Our findings help to explain why the potential of the climate crisis to boost support for costly mitigation measures has its limits. In the baseline, the climate crisis competes with other crises and events that have a more short-term time horizon, which divert people's attention.
Research team
30 May 2024
Short-term priorities can 'crowd out' support for climate policies
Public support for policies which aim to combat climate change can be crowded out by other more immediate crises which divert people’s attention, a new study has found.
With a limited capacity for worry, researchers found that concern generated by events unfolding in the short term can distract public support from events seen as having a longer-term horizon, such as climate change, harming efforts to introduce costly policy designed to mitigate its impacts.
Policy-makers should therefore focus on emphasising the immediacy and urgency of climate change to help mobilise support, the researchers stressed, also taking the opportunity to link the issue to other events seen as more immediate to boost its salience.
The findings were revealed in a new paper, The climate crisis, policy distraction and support for fuel taxation, co-authored by Dr Julian Limberg (King’s College London), with Professor Philipp Genschel (University of Bremen) and Professor Laura Seelkopf (Ludwig-Maximilians-University, Munich).
“General myopia, but particularly distraction, undermines the capacity of the climate crisis to boost support for costly countermeasures.”
Data for the study was gathered from a survey of 21,000 people across 17 European countries run by YouGov.
In it, people were provided with information about the climate crisis before being asked about their support for a tax on fossil fuels. Researchers found that, in this scenario, people were more likely to support a tax by 12 percentage points, tipping public opinion towards net support for the policy.
In other survey scenarios, respondents were reminded of other more immediate crises, like COVID-19 or the Russian invasion of Ukraine, after being served with the climate crisis information. This significantly reduced their subsequent willingness to support a fossil fuel tax.
Baseline support for the imposition of a fossil fuel tax was about 28 per cent. In the group provided with the climate crisis primer, support rose to about 40 per cent with 35 per cent opposed.
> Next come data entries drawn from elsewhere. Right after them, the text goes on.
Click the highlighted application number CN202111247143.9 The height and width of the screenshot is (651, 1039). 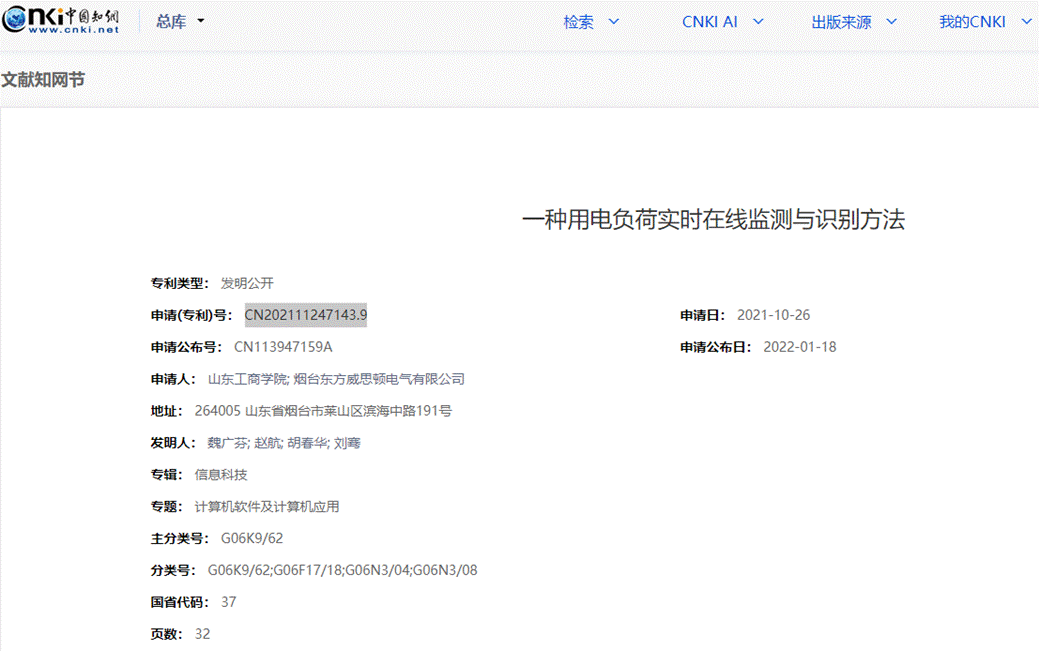click(x=305, y=315)
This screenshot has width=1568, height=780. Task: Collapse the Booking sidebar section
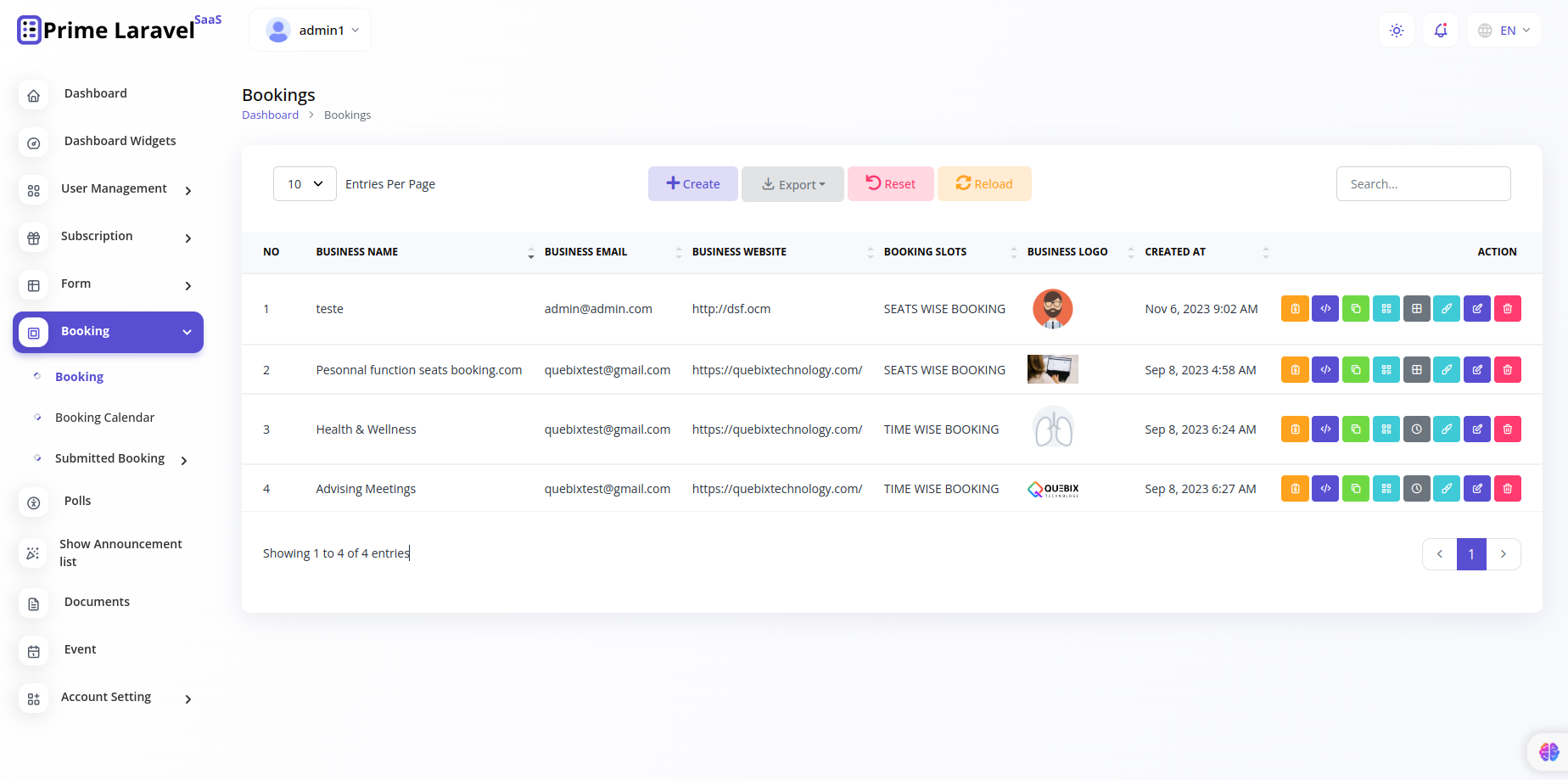click(108, 331)
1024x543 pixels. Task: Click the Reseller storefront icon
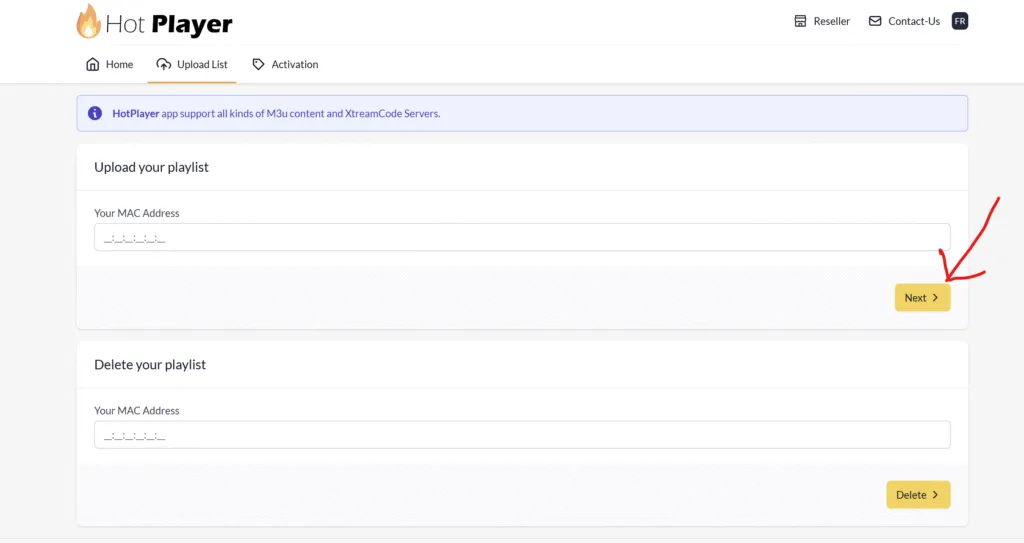point(800,21)
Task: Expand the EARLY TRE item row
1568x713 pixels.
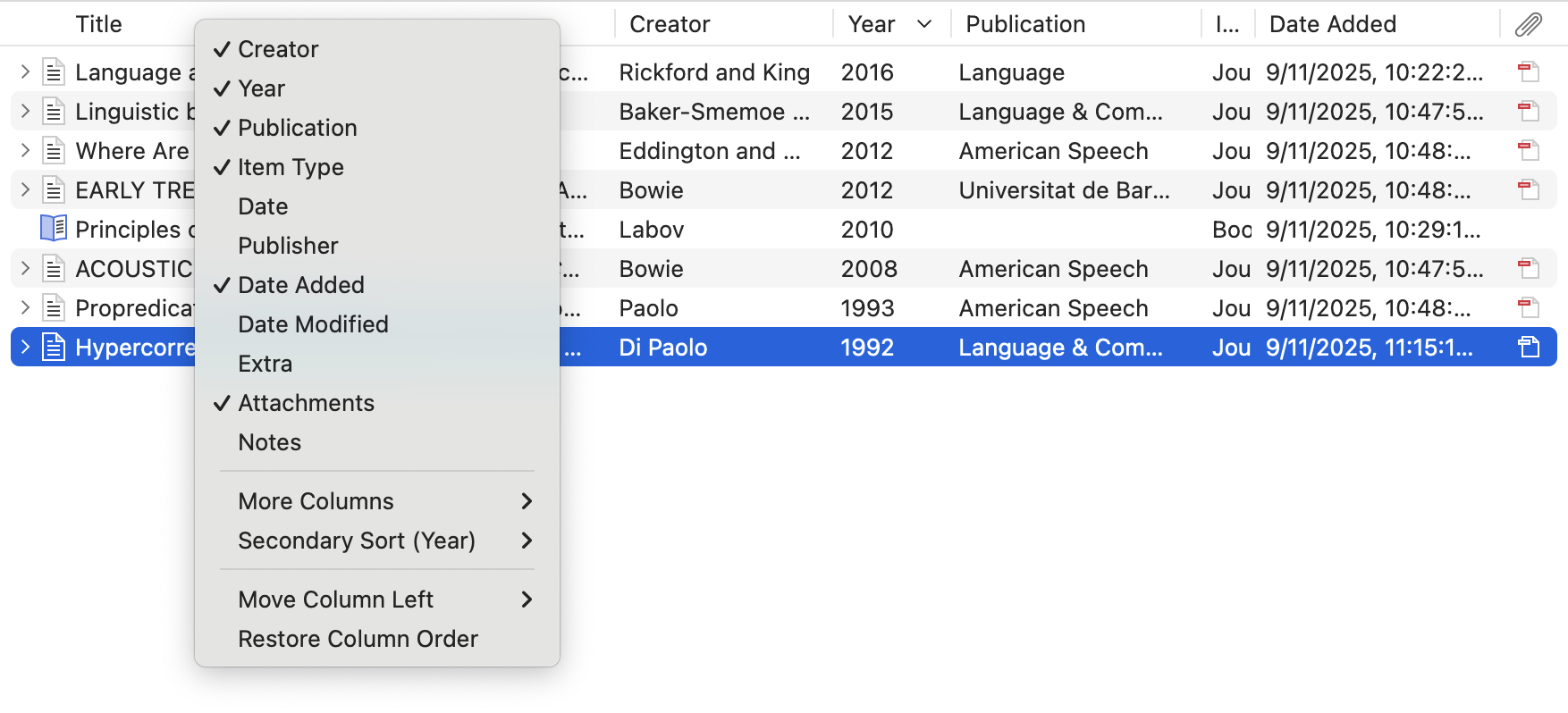Action: coord(25,190)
In the groups provided with the COVID and Russian invasion addendums, support dropped back to 30 per cent, with opposition at 45 per cent.
Combatting this distraction will require policy-makers to boost the salience of climate change as an issue when seeking support for potentially costly mitigation measures.
The researchers said: “Policy-makers should look to keep climate policy in crisis mode to increase salience. This helps to keep citizens primed on the urgency of climate change and the need for policy remedies. One important instrument to achieve this purpose are self-imposed deadlines such as the International Energy Agency's ‘Net Zero by 2050’ scenario or the EU's ‘fit for 55’ plan.
“The benefit of these deadlines is to regularly make present climate policies look behind target and deficient. This helps to ramp up worries, focus attention and increase tolerance for remedial action, including fuel taxation.”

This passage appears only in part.